Erzbischof Pilgrim, ein gewiefter Politiker und Diplomat, hat die Musik Guillaume de Machauts in Avignon kennen gelernt, das ist jedenfalls eine Tatsache. Dann wird die „Verhandlung“ hinauf in die Goldene Fürstenstube verlegt: Lepka, Laptop, Quartett, Tänzerin und Zaungast marschieren die marmornen Treppen hinauf. Inzwischen ist es Abend und endgültig finster geworden. Außer ein paar „fremden“ Musikern, die die Pulte für das Festungskonzert aufstellen, sind Gänge und Säle menschenleer. Ein seltener Genuss.

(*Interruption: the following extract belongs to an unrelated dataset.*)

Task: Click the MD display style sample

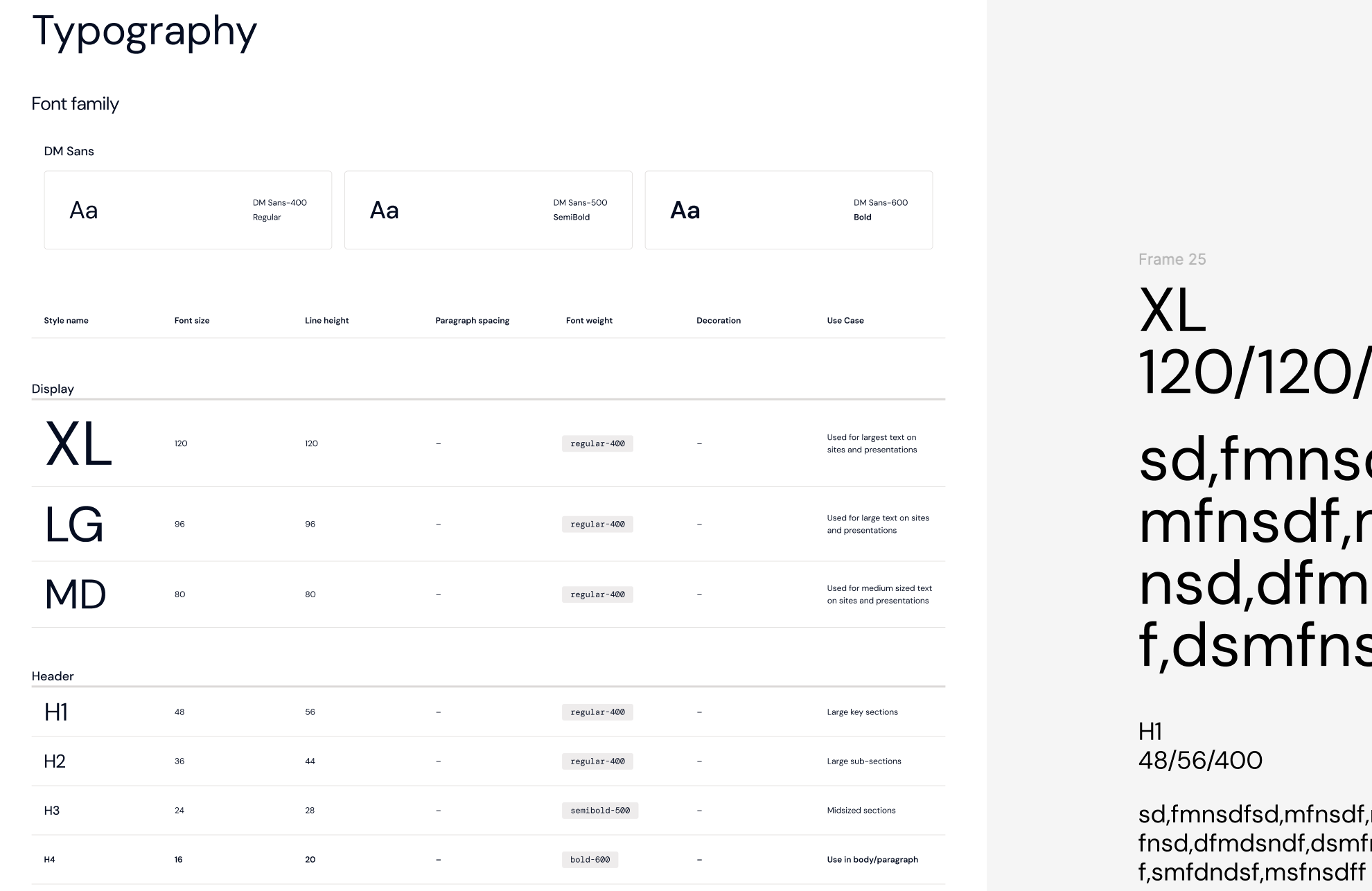Action: tap(76, 594)
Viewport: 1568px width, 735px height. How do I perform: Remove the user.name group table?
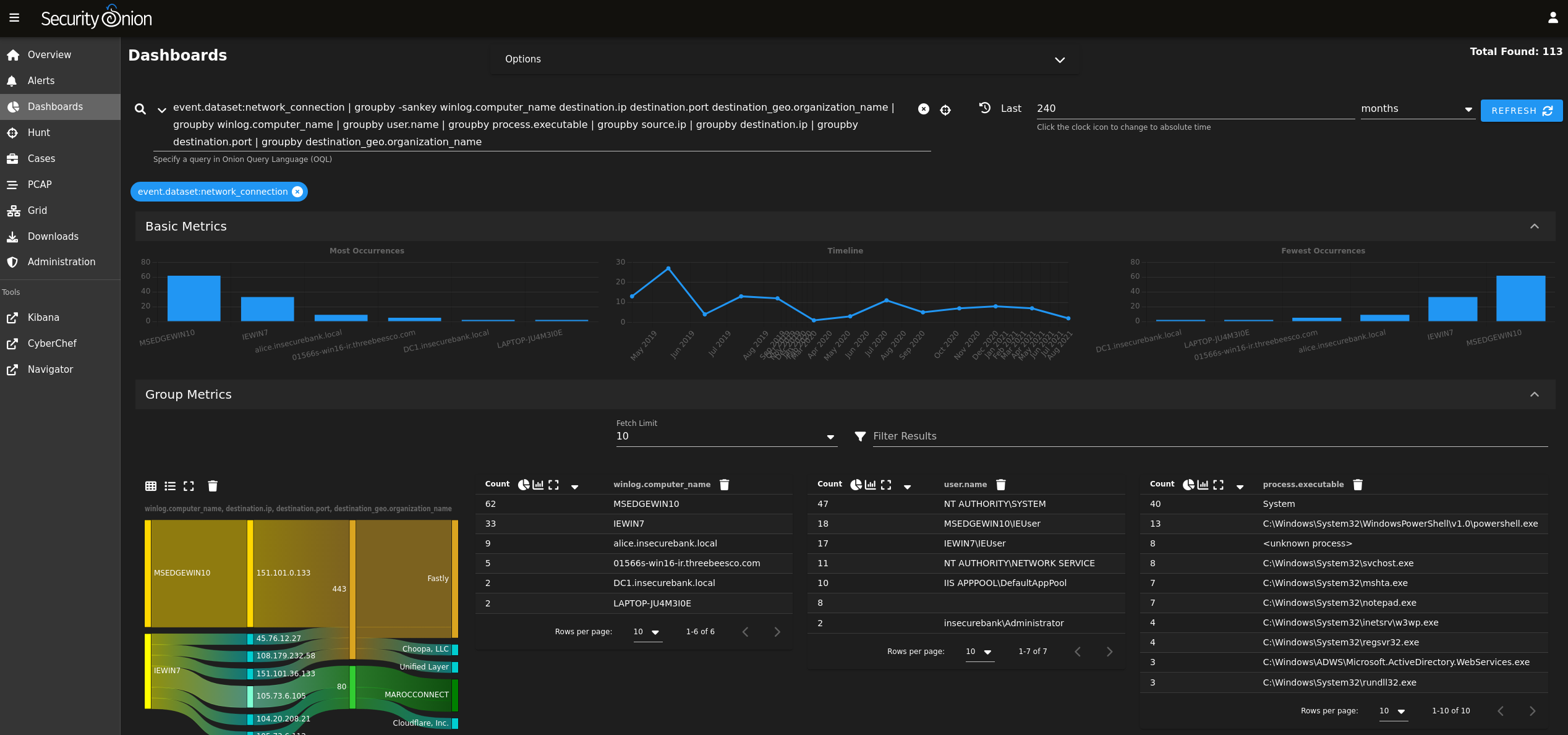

Die berühmten Fürstenzimmer sind unter Leonhard von Keutschach um 1500 herum entstanden, lange nach Bischof Pilgrim und dem Mönch von Salzburg, seinem Protege. Aber hat nicht der „Salzburg-Erfinder“ Georg Pezolt auf einer Zeichnung dort schon Wolf Dietrich von Raitenau sterben lassen? Warum sollen Lawine Torrèn dort nicht Amtsbruder Pilgrim II. seinen Visionen von einer fernen tanzenden Geliebten nachhängen lassen?

altHier heroben gibt es keine Kerzen. Zu gefährlich. Aber auch die paar Vierzigwattbirnen lassen das geschnitzte Rankenwerk schimmern, wie das Blattgold in einer alten Handschrift. Ein Bilderreigen, wie die Fresken im Wasserschloss Freisaal, welches vielleicht (eher aber nicht) der „Freudensaal“ war, von dem der „Mönch“ in seinem berühmtesten weltlichen Lied erzählt: „Dem allerschönsten Weib in seinem Freudensaal...“

„invisible tales“ nennt Hubert Lepka diese Art, Geschichten zu erzählen: „Eine außerhalb der eigentlichen Show rein aus dem off erzählte Geschichte (im Autoradio, im Booklet) läuft auf einen Punkt zu, wo die Erzählweise radikal in live umschlägt. Ab hier herrscht für eine knappe und dichte Szene Echtzeit und 1:1“, heißt es auf der website von Lawine Torrèn. Bei der Probe gestern Mittwoch (24.10.) stand die „echte Zeit“ jedenfalls für Augeblicke still.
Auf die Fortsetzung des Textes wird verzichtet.